= DATASET EXCERPTS =
===============

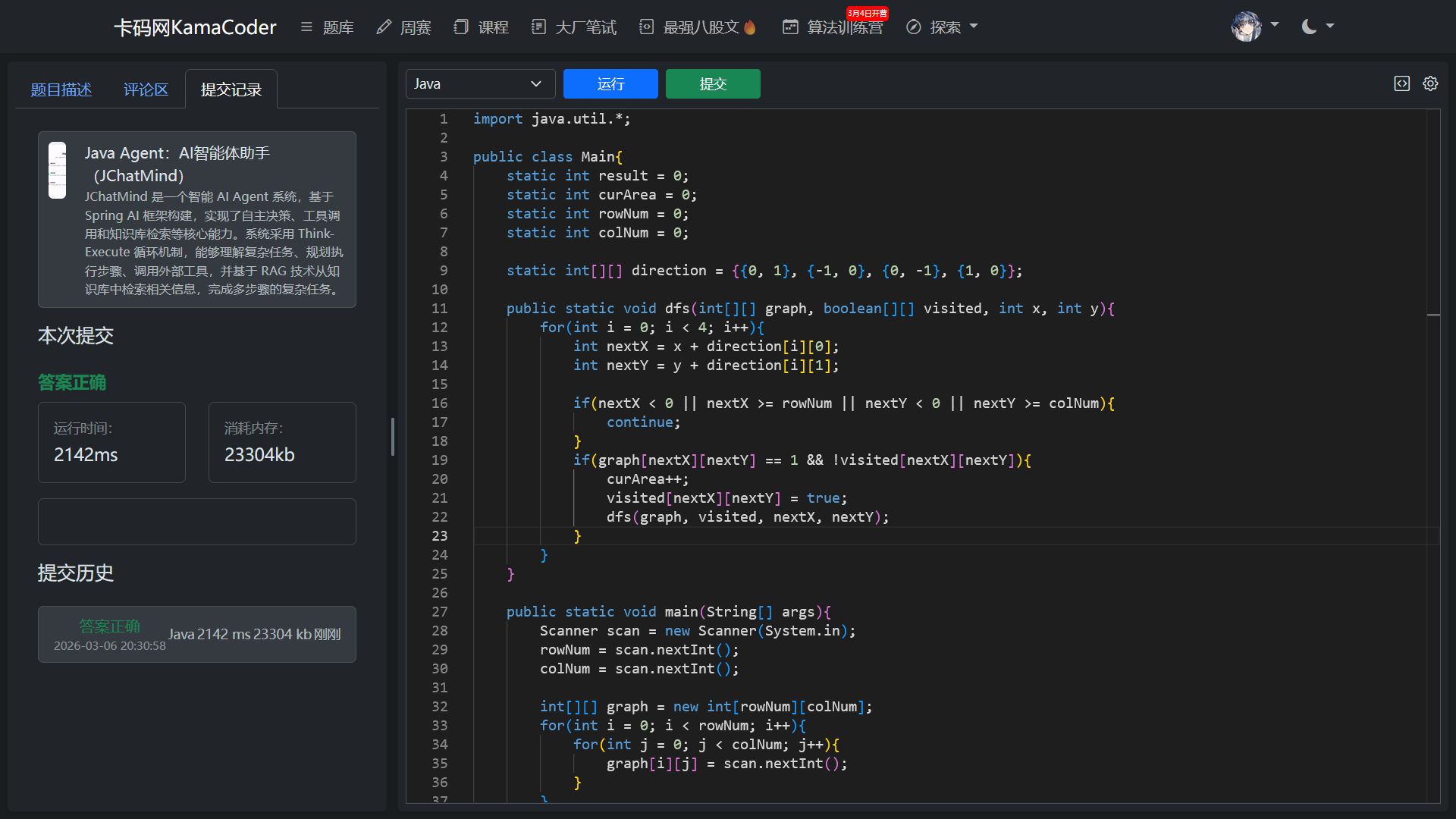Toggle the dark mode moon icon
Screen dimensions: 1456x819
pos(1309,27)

===============

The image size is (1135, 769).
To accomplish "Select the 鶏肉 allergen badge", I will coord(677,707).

===============

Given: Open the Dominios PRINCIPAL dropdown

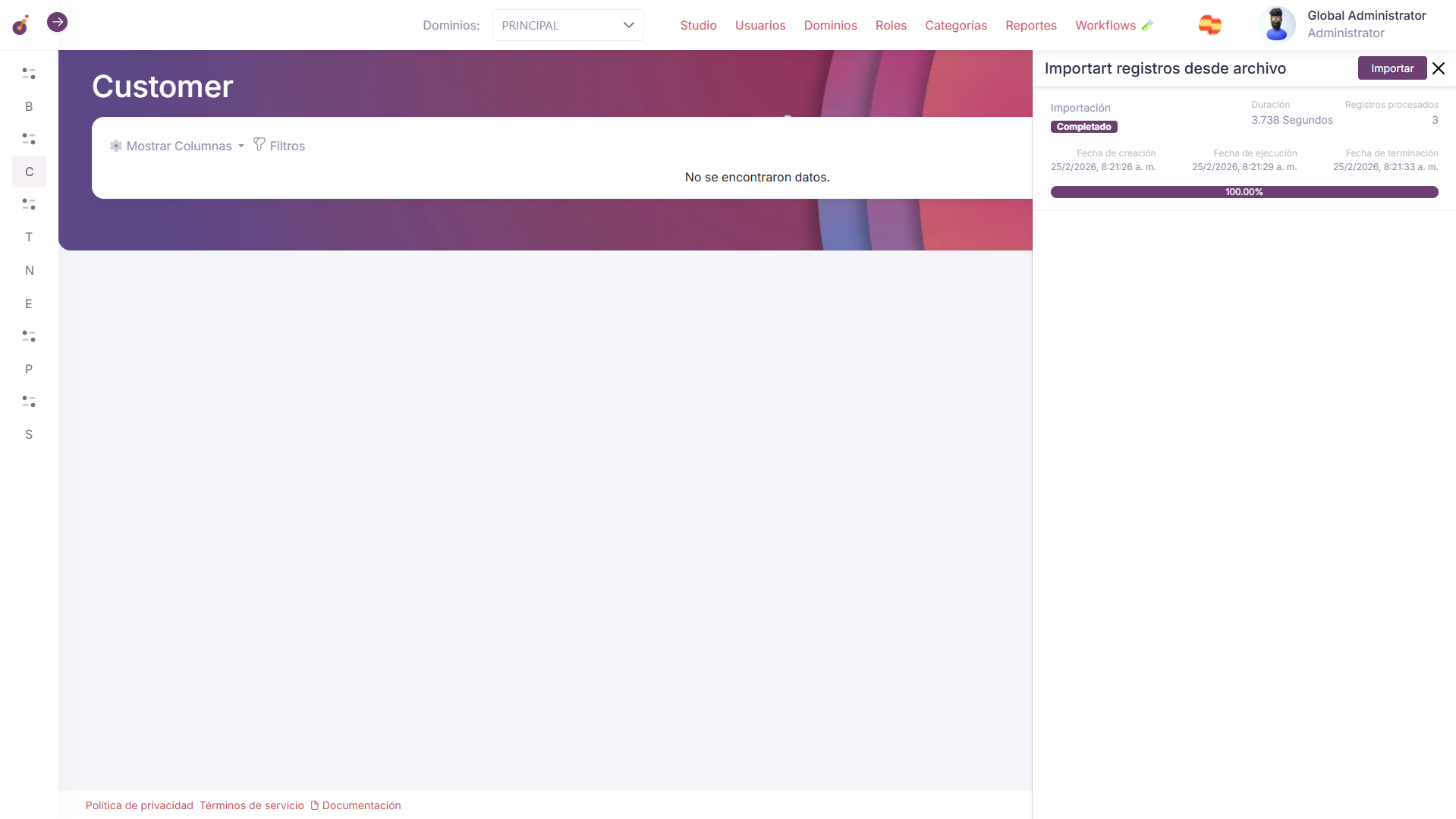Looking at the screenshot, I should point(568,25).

===============

= SET EXERCISE =
Set down the items from the line with "Toggle the dark mode moon icon" to the line with "pos(1309,27)", copying each of those lines word for word and leaving out the picture.

= RESULT FOR THIS EXERCISE =
Toggle the dark mode moon icon
Screen dimensions: 1456x819
pos(1309,27)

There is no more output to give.